From stripping leaves off treetop branches, to snaking out ants and termites from tight nooks and crannies, these incredible appendages are all about scooping up a quick meal!
The giant anteater grows up to eight feet long, and its lengthy tongue adds another two feet when fully extended. Amazingly, this ninety-pound mammal subsists on insects alone – primarily ants and termites – consuming around 30,000 of them daily.
The largest of the anteater species, the giant anteater has a structurally unique tongue that connects to the sternum rather than the throat. This tongue-sternum connection means the anteater's tongue can flick as fast as a hundred and fifty times a minute.
The giant anteater can sniff out a termite mound or ant hill using its keen sense of smell, and its four-inch-long claws can quickly tear down an anthill. From here, it is all down to that turbo tongue! Backward-pointing spines on the tongue coated with sticky saliva make the perfect “spoon” for scooping insects out of hard-to-reach places.
The eighteen-foot-tall giraffe is known for having a six-foot-long neck, but do you know it also has a twenty-inch-long tongue? This herbivore weighs up to 4,200 pounds and survives on a diet of twigs and leaves that it strips from the treetops with its blue-black colored tongue.
The giraffe’s dark-colored tongue is colored to protect it from sun exposure – imagine getting a sunburned tongue! The giraffe’s tongue is a prehensile appendage because it has such fine muscular control that it can hold things using its tongue alone.

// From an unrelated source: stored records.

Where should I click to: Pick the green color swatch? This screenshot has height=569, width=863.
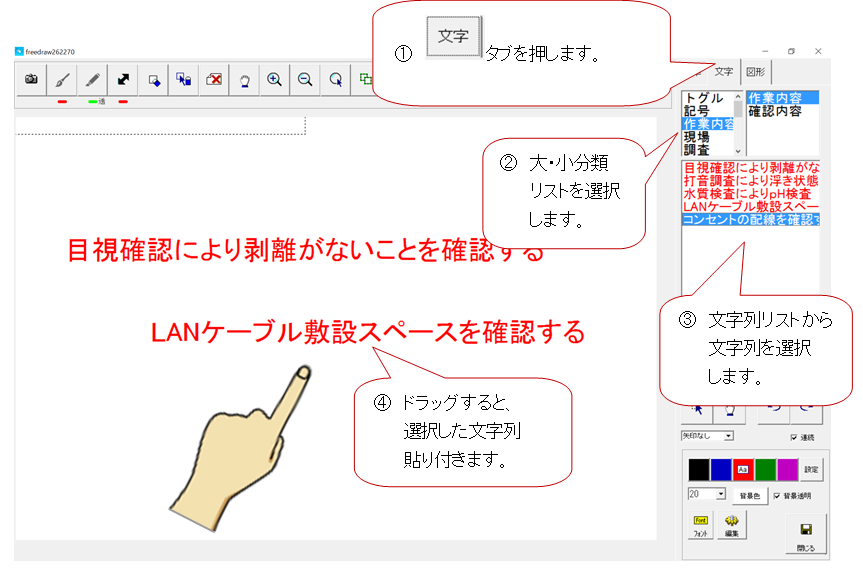(x=765, y=470)
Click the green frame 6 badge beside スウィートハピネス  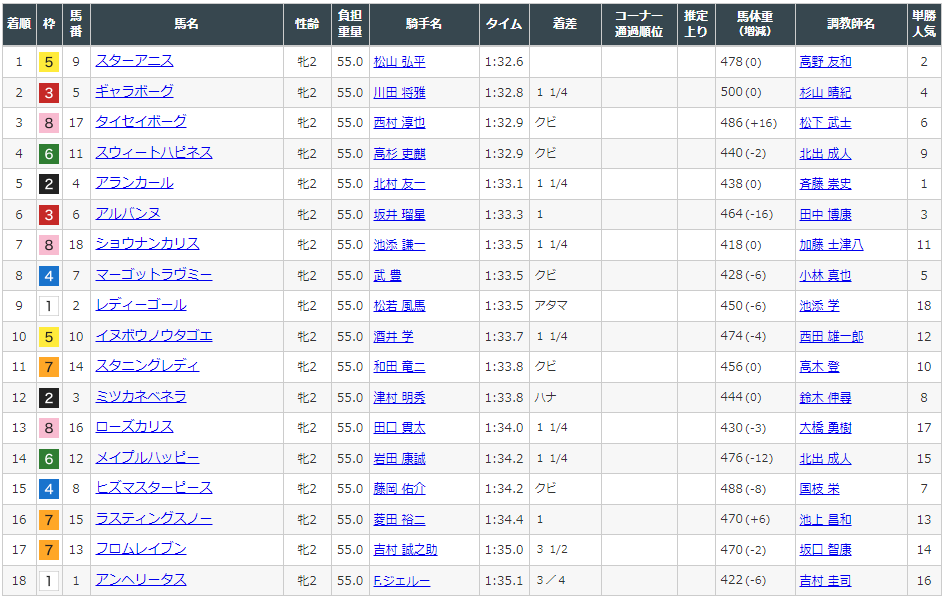(48, 154)
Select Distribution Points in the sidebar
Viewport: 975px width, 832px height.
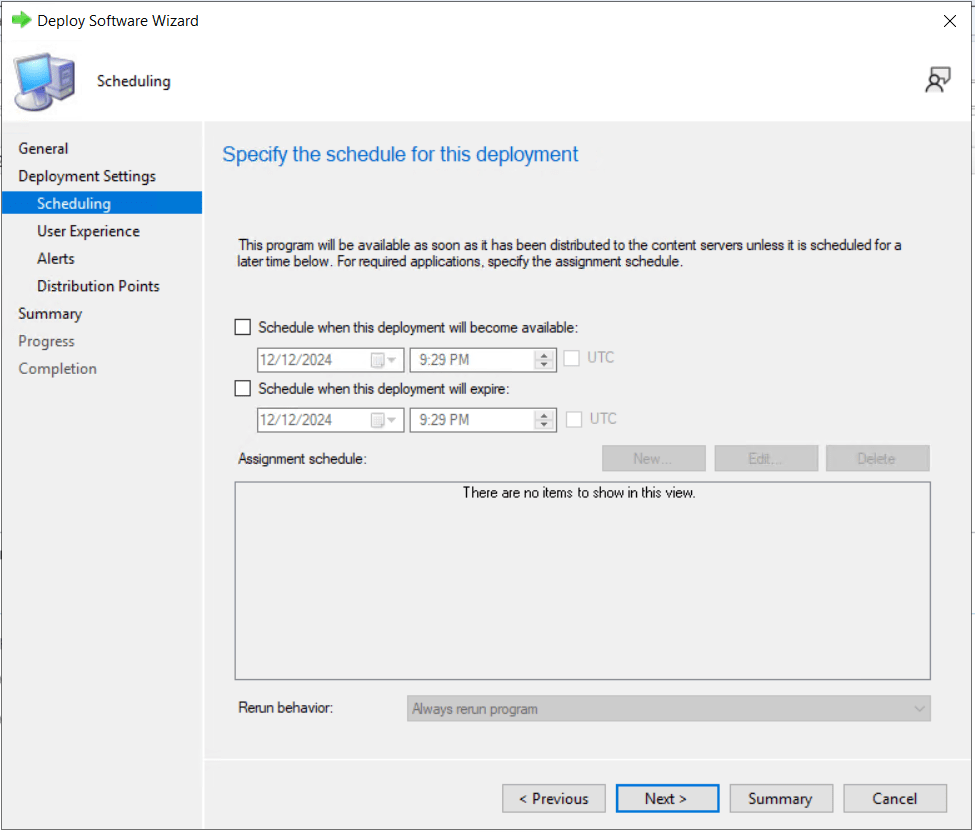(98, 286)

The giraffe harvests the best leaves and branches by sweeping the tops of the trees, but with one lick, it claims just a few leaves at a time. Since this tall savanna dweller needs up to seventy-five pounds of vegetation daily, a giraffe can spend seventy-five percent of the day harvesting leaves and branches!
The okapi is native to the Democratic Republic of the Congo and is often called a “forest giraffe.” Although this unique creature looks more like a zebra-deer hybrid, it is the giraffe's only living relative. As a fellow member of the Giraffidae family, it is no surprise that the okapi also has a record-breaking tongue!

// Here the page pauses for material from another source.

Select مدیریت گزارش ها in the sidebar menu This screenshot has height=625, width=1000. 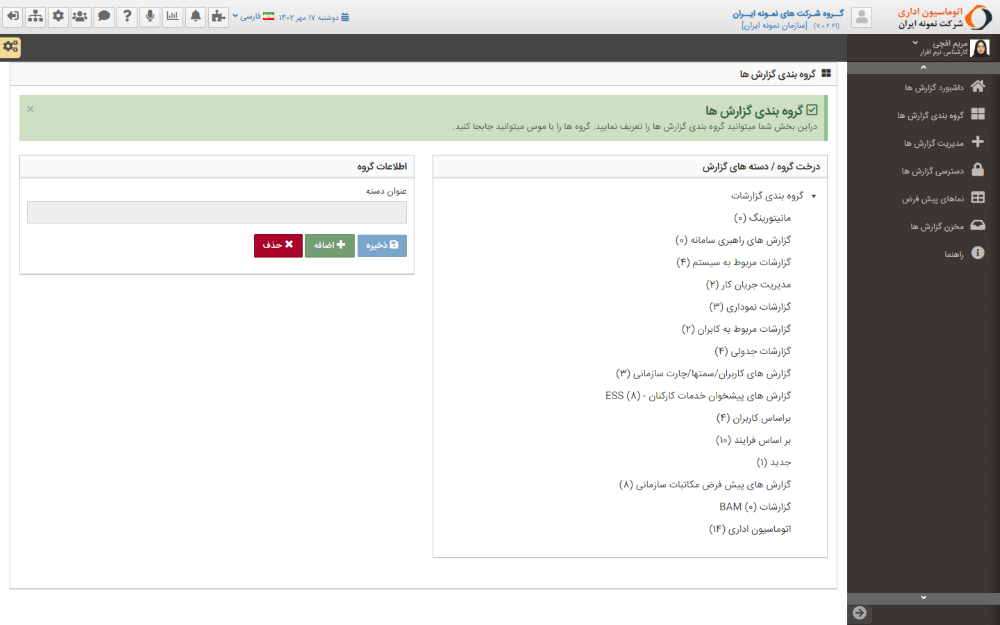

Although the okapi’s tongue does not reach a similar twenty-inches-long, it still measures an impressive fourteen inches. Like the giraffe, the okapi can easily strip leaves from vegetation with its dark prehensile tongue.
This unusual mammal uses its tongue for more than gathering vegetation, it also licks its eyelids, cleans its ears, and uses it as a fly swatter in the African heat!
Native to Southeast Asia, the sun bear is the smallest bear in the world, but there is nothing small about this bear’s tongue! Although far from the two-foot-long tongue of the giant anteater, the sun bear still has an impressive ten-inch-long tongue that it uses in much the same way!
Sun bears are omnivorous and feed on birds, insects, fruits, and rodents they find in the tropical rainforest. While a good tool for harvesting vegetation, the sun bear primarily uses its long tongue to fish insects out of tight crevices and gorge themselves on figs! Also known as the “honey bear,” this sweet-loving bear also uses its tongue to slurp honey out of beehives.
The sun bear has the longest tongue of any bear species and puts that tongue to good use as it slurps up approximately ten pounds of various foods daily.
A list of animals with long tongues would not be complete without mention of the chameleon. Although not as long as the giant anteater’s, the chameleon has a larger tongue-to-body length ratio with a tongue that is twice as long as its body! If a human had the same tongue-to-body ratio, our tongues would be approximately ten to twelve feet long!
Not only is the length of the chameleon’s tongue impressive, but it can also go from zero to sixty in one-hundredth of a second! To shoot out at this speed, the chameleon relies on a muscle that squeezes down on the bone at the center of the tongue. This incredible speed is helpful when snatching insects out of the air.
The chameleon’s long tongue is attached to the back of the throat and folds around a spike of cartilage inside the mouth. Since the chameleon has very elastic tissue in its tongue, when retracted into the mouth, it is not nearly as long as when extended.